- Task goal: Copy the data below in full, exactly as it appears.
'''
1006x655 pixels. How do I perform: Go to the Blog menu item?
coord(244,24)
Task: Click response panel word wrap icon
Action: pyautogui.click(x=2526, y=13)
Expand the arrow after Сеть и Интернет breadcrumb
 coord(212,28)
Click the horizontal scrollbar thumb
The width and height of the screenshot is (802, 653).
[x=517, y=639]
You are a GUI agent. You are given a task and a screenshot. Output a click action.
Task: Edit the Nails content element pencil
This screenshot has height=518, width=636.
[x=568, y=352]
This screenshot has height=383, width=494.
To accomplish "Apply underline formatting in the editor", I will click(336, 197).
'''
- Task response:
1006x655 pixels. How do I perform: Go to the Blog menu item?
coord(244,24)
Task: Click response panel word wrap icon
Action: pyautogui.click(x=2526, y=13)
Expand the arrow after Сеть и Интернет breadcrumb
 coord(212,28)
Click the horizontal scrollbar thumb
The width and height of the screenshot is (802, 653).
[x=517, y=639]
You are a GUI agent. You are given a task and a screenshot. Output a click action.
Task: Edit the Nails content element pencil
This screenshot has height=518, width=636.
[x=568, y=352]
This screenshot has height=383, width=494.
To accomplish "Apply underline formatting in the editor", I will click(336, 197).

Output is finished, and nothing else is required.